She emphasised: “So what they think might be getting done in the name of love could be absolutely destructive for so many people.”
‘Duty to die’
In a letter to The Herald, 83-year-old Dennis Canavan warned that some “very vulnerable” elderly people may also feel pressured into assisted suicide, and eventually a ‘right to die’ might become “a duty to die”.
He criticised assisted suicide activists for “hijacking the word ‘dignity’ in defence of their case”, given that he has lost four children, three from terminal illness — all of whom “died in dignity, thanks largely to the NHS and the hospice movement”.
Canavan emphasised: “Our priority should be much more investment in palliative care instead of assisting people to commit suicide.”
‘Lethal weapon’
According to a poll by Whitestone Insight, 68 per cent of Scots are concerned that domestic abuse victims could feel pressured into ending their lives by assisted suicide.
Almost six in ten (58 per cent) of all respondents raised concern that it would not always be possible to reliably identify domestic abuse in assisted suicide requests, with just 17 per cent disagreeing. Overall, more than twice as many respondents agreed as disagreed that MSPs should reject assisted suicide if it risked facilitating domestic abuse.

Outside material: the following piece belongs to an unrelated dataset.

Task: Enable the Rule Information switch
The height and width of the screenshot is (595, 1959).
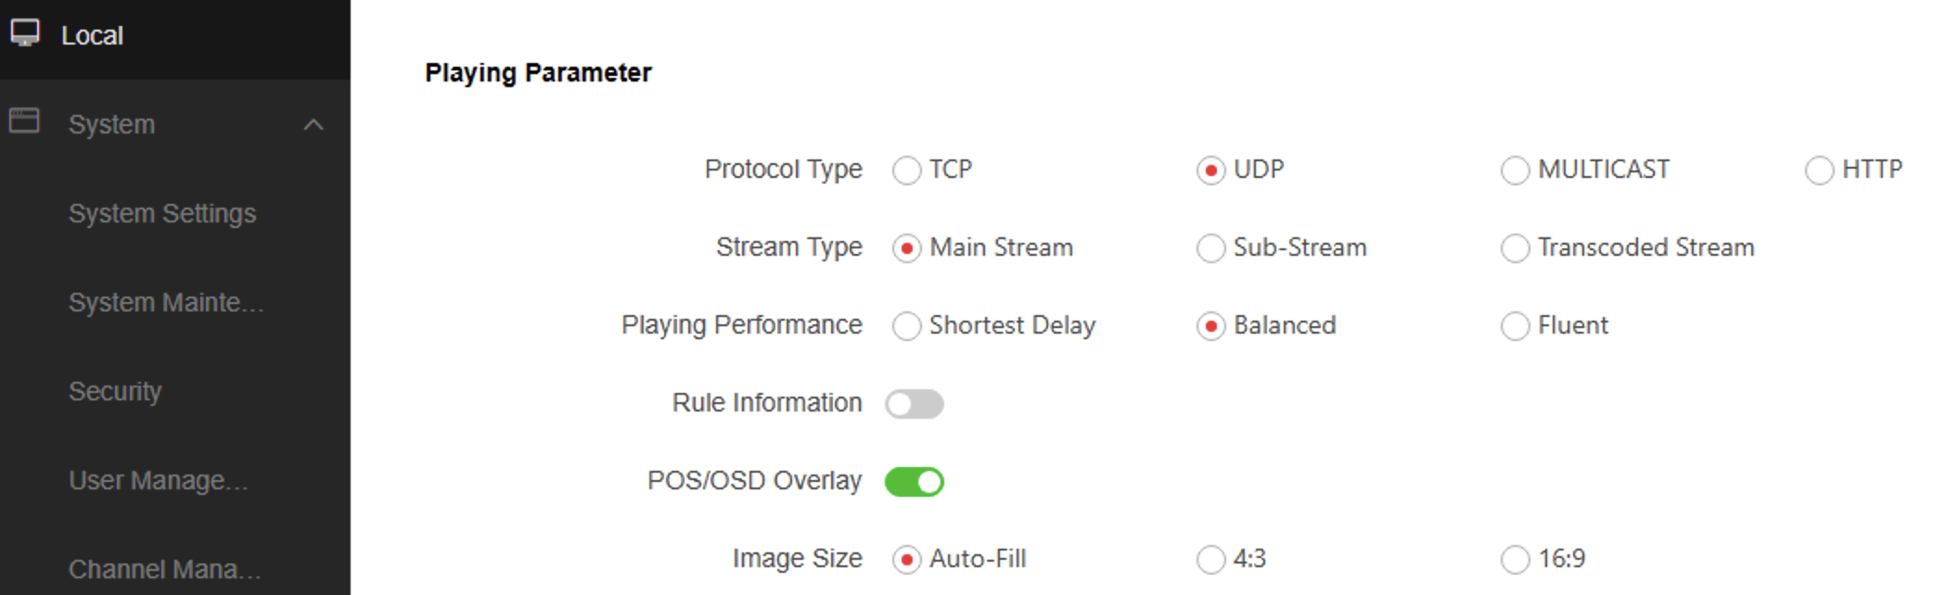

Dr Anni Donaldson, Honorary Research Fellow at the University of Strathclyde and an expert in domestic abuse, stated: “Assisted dying is likely to offer a new, potentially lethal weapon to abusive men with a terminally ill partner.”
“Regularly demeaned and told they are worthless and would be better off dead, their abusers’ words will weigh heavily on the minds of terminally ill women. The existence of assisted dying legislation is more likely to increase women’s vulnerability, and compound the risks she faces from her abusive partner.”